Saved entries
Content starts

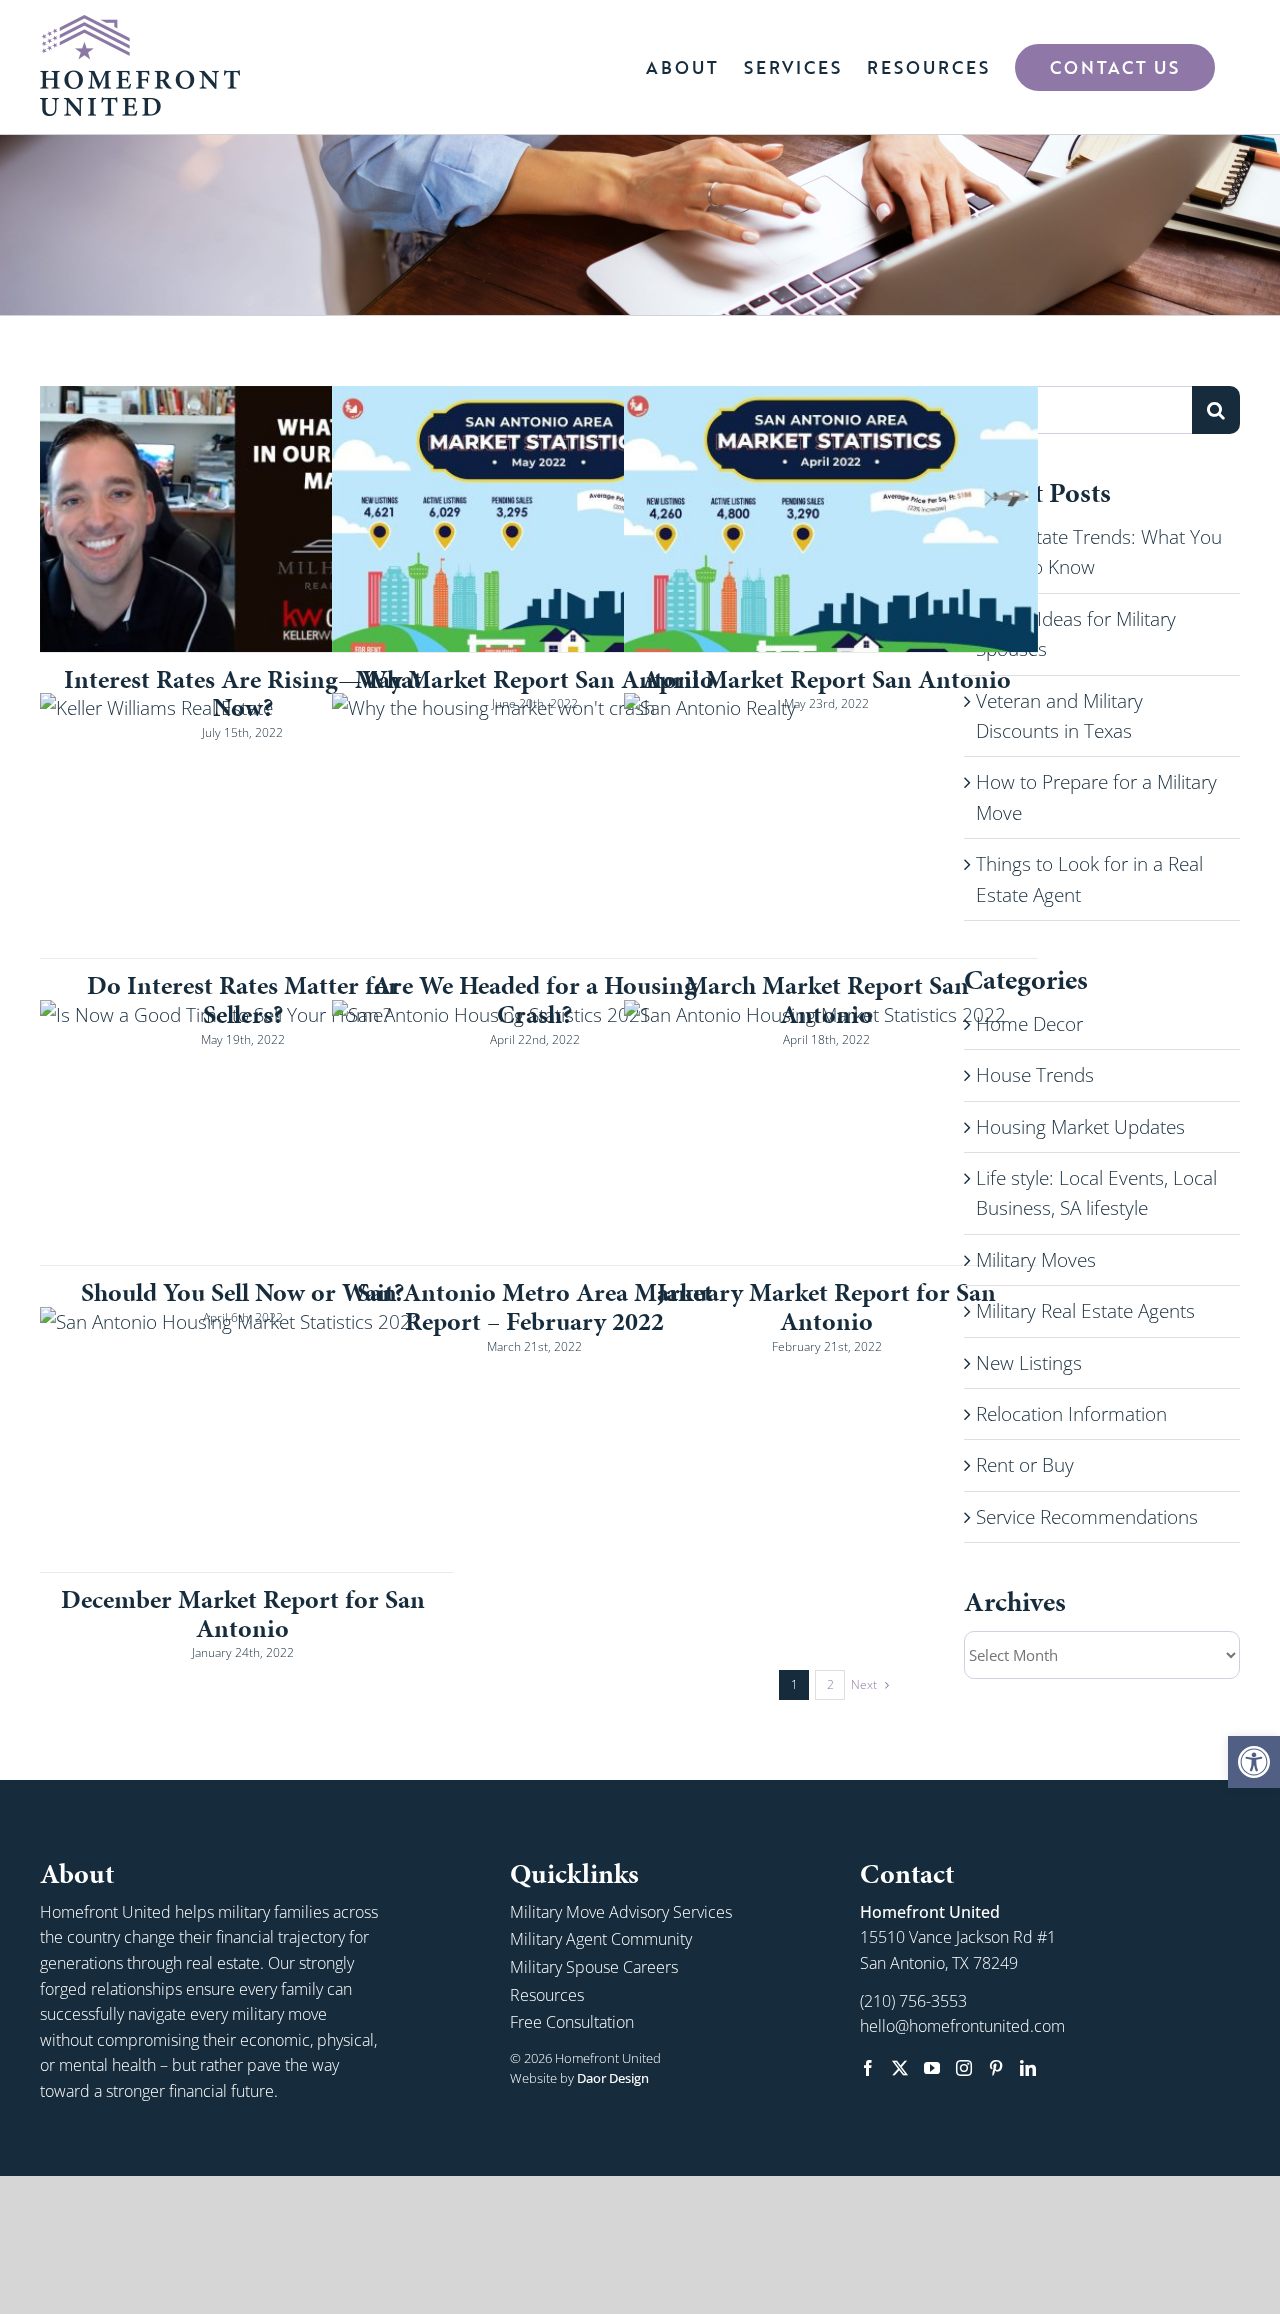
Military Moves (1036, 1260)
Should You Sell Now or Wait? (242, 1292)
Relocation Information (1071, 1414)
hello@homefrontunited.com (962, 2026)
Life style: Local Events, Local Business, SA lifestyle (1096, 1193)
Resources (547, 1995)
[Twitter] (900, 2068)
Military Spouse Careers (594, 1967)
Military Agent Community (601, 1939)
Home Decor (1029, 1024)
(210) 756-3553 (913, 2001)
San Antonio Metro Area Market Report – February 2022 (535, 1306)
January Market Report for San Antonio (826, 1306)
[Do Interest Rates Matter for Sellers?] (247, 825)
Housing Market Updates (1080, 1127)
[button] (1254, 1762)
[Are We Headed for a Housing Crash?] (539, 825)
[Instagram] (964, 2068)
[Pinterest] (996, 2068)
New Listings (1029, 1363)
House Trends (1035, 1075)
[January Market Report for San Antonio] (831, 1132)
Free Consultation (572, 2022)
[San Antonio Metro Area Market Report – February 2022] (539, 1132)
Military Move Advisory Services (621, 1912)
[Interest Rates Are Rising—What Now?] (247, 519)
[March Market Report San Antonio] (831, 825)
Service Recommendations (1087, 1517)
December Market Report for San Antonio (243, 1613)
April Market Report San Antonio (826, 679)
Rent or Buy (1025, 1465)
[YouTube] (932, 2068)
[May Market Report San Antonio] (539, 519)
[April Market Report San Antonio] (831, 519)
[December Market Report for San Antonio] (247, 1439)
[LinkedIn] (1028, 2068)
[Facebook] (868, 2068)
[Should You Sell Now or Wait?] (247, 1132)
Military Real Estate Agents (1085, 1311)
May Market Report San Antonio (534, 679)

Content ends

## EXERCISE
Take the lines above from the one containing "Military Agent Community (601, 1939)" to the one containing "[January Market Report" and retype them exactly, both ends included, with nothing added.

## EXPECTED OUTPUT
Military Agent Community (601, 1939)
Home Decor (1029, 1024)
(210) 756-3553 (913, 2001)
San Antonio Metro Area Market Report – February 2022 (535, 1306)
January Market Report for San Antonio (826, 1306)
[Do Interest Rates Matter for Sellers?] (247, 825)
Housing Market Updates (1080, 1127)
[button] (1254, 1762)
[Are We Headed for a Housing Crash?] (539, 825)
[Instagram] (964, 2068)
[Pinterest] (996, 2068)
New Listings (1029, 1363)
House Trends (1035, 1075)
[January Market Report for San Antonio] (831, 1132)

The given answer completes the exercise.